**Travail demandé**
#1 Pour chacun des énoncés suivants, indiquez par oui ou non s'il concorde avec le texte sur les sorbets, et citez sans modification les mots du texte qui tranchent. (a) La quantité de sucre à ajouter correspond à 20 % du poids de la purée de fruits. (b) Un sorbet doit contenir au moins 5 % de matières grasses. (c) Les bulles d'air contribuent à limiter la taille des cristaux de glace.
#2 Reprenez les lignes des enregistrements, de celle qui contient « You are a computer-use agent. 799x450 pixels. » jusqu'à la fin des enregistrements, en remplaçant « sidebar » par « side panel » et en laissant tout le reste inchangé. N'incluez pas les images dans votre réponse.

Tout le monde peut réussir de délicieux sorbets maison, même sans sorbetière ! Il faut juste des fruits, du sucre, de l’air, et du froid.
La clé de la réussite, c’est la patience et quelques gestes simples pour maîtriser la formation des cristaux la glace, et obtenir des sorbets légers et onctueux.
La version courte
La base du sorbet, c’est une purée de fruits, obtenue en passant les fruits au mixeur.
Ensuite, il faut du sucre, pour qu’il soit onctueux : 20% du poids de la purée, ou 1/4 du volume de la purée. Pour des fruits très épais (bananes, poires), il faudra faire un sirop de sucre. C’est très simple, et je vous donne une recette.
Il faut que la préparation soit la plus froide possible avant de la mettre dans la sorbetière, pour que les cristaux de glace soient les plus petits possible. En congelant une petite quantité de sorbet, et en la mélangeant à la préparation avant le passage à la sorbetière, vous augmentez vos chances d’avoir des petits cristaux.
Vous pouvez facilement faire des sorbets sans sorbetière. Je vous donne la marche à suivre.
Les sorbets durcissent dans le temps. Consommez-les rapidement. Et s’ils deviennent trop durs, laissez-les fondre et recommencez !
Que nous dit la science ?
Sorbets, Glaces et Crèmes glacées
Il existe des normes très précises pour distinguer les « glaces » :
- les sorbets sont des mélanges glacés de fruits, de sucre et d’eau, qui ne contient aucune matière grasse.
- les glaces sont des mélanges glacés de lait et/ou d’ingrédients à base d’œufs et/ou d’ingrédients d’origine végétale et/ou de gélatine et de sucre.
- les crèmes glacées sont des mélanges glacés de lait, de crème et de sucre. Elles doivent contenir au moins 5% de matières grasses laitières.
Un sorbet, c’est donc simplement un mélange de cristaux de glace, de bulles d’air, et d’eau sucrée.
La difficulté, c’est de maîtriser ces 3 éléments pour un résultat parfait !
- les cristaux de glace sont là pour nous rafraîchir. Ils doivent être les plus petits possible, sinon on aura l’impression de manger de la glace.
- les bulles d’air sont nécessaires pour donner de la légèreté à la glace, et pour limiter la taille des cristaux de glace (en s’intercalant entre eux). Pas assez d’air, et la glace sera lourde. Trop d’air, et on aura l’impression de « manger du vide« .
- l’eau sucrée et la pulpe des fruits sont là pour apporter du goût et de l’onctuosité au sorbet. Ils limitent la taille des cristaux de glace (en abaissant la température de solidification et en créant des espaces entre les cristaux)

**Extrait des données**
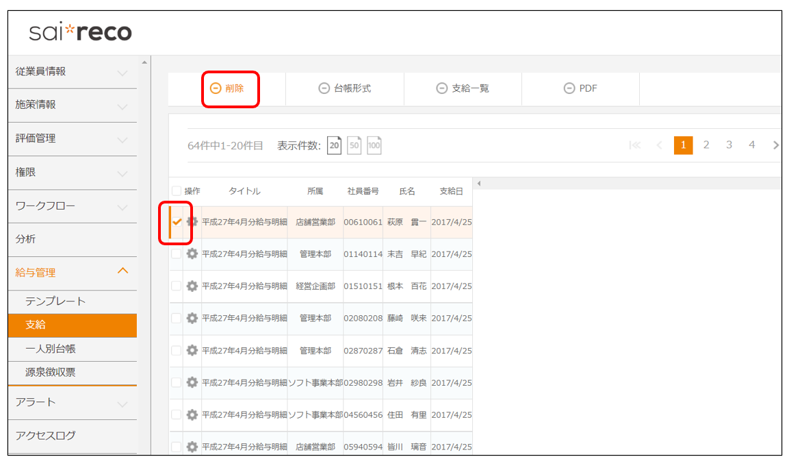Image resolution: width=789 pixels, height=459 pixels.
Task: Open gear menu for 藤崎 咲来 row
Action: (192, 318)
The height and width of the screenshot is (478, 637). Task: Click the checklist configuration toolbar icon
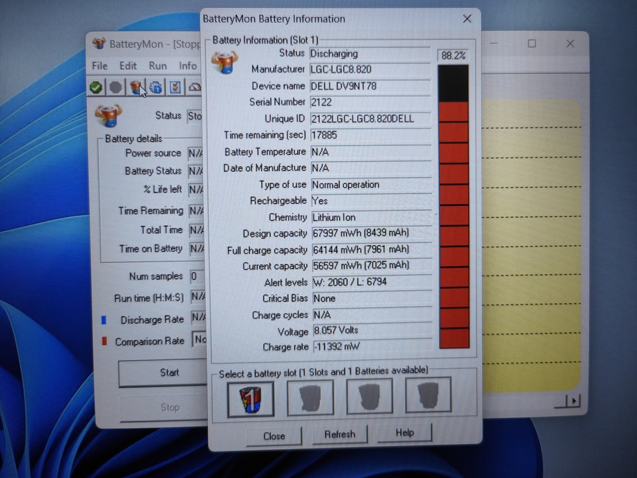[175, 87]
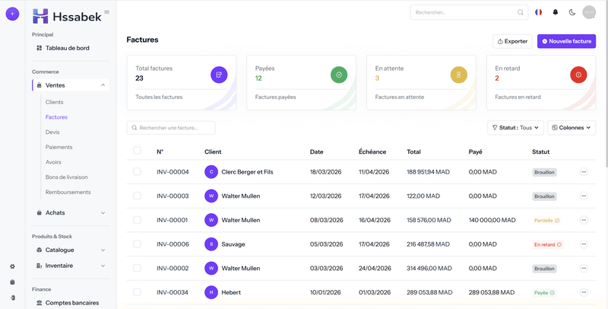Image resolution: width=608 pixels, height=309 pixels.
Task: Tick the checkbox for INV-00001
Action: [x=137, y=220]
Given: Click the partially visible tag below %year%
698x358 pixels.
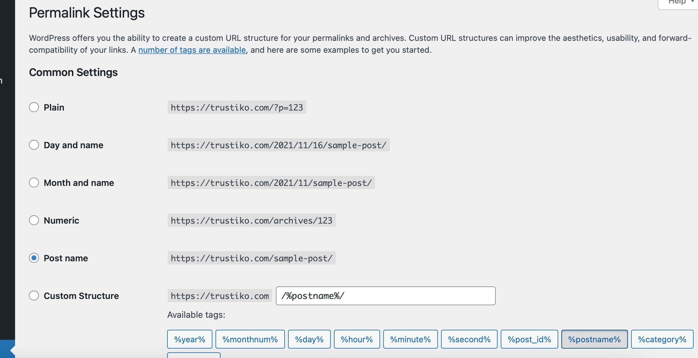Looking at the screenshot, I should (x=194, y=356).
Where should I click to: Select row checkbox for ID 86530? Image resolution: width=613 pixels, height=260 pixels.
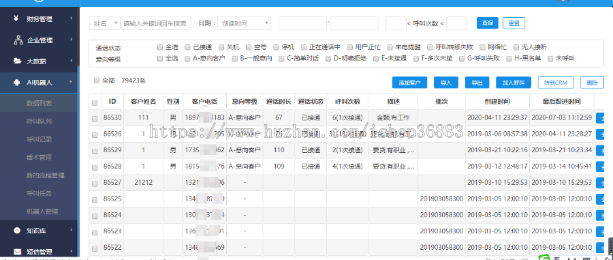coord(95,118)
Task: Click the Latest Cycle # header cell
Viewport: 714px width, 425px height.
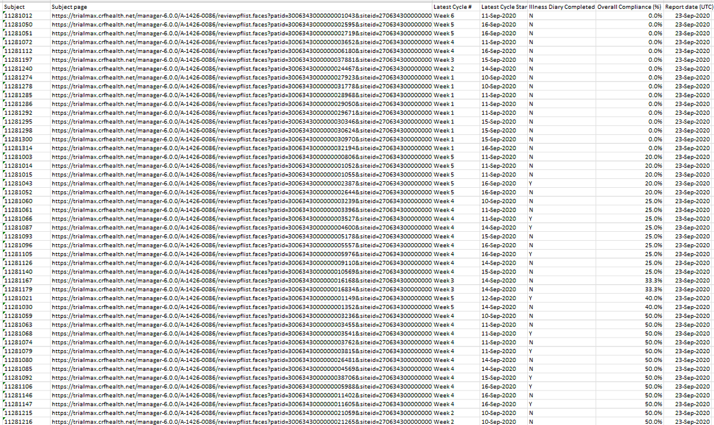Action: click(x=452, y=7)
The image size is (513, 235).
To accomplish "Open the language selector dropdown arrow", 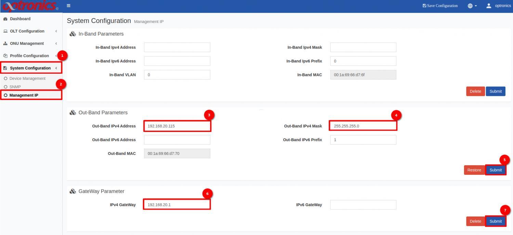I will click(476, 5).
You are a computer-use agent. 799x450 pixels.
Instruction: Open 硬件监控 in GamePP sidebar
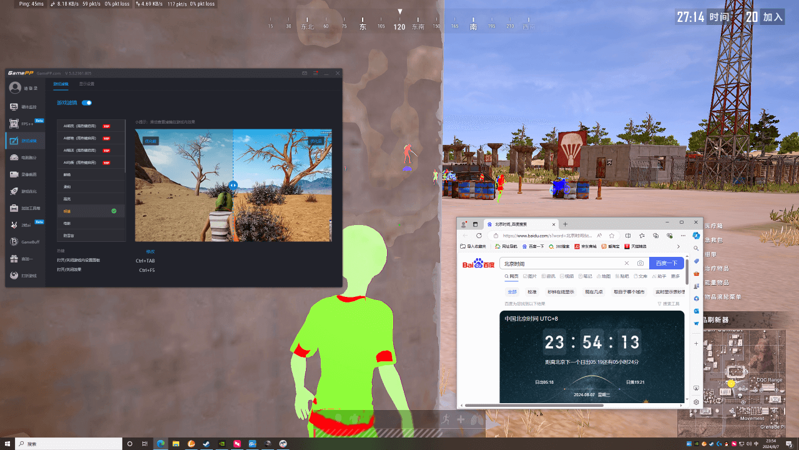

**Résultats**
#1
(a) Oui : « 20% du poids de la purée »
(b) Non : « qui ne contient aucune matière grasse »
(c) Oui : « pour limiter la taille des cristaux de glace »

#2
You are a computer-use agent. 799x450 pixels.
Instruction: Open 硬件监控 in GamePP side panel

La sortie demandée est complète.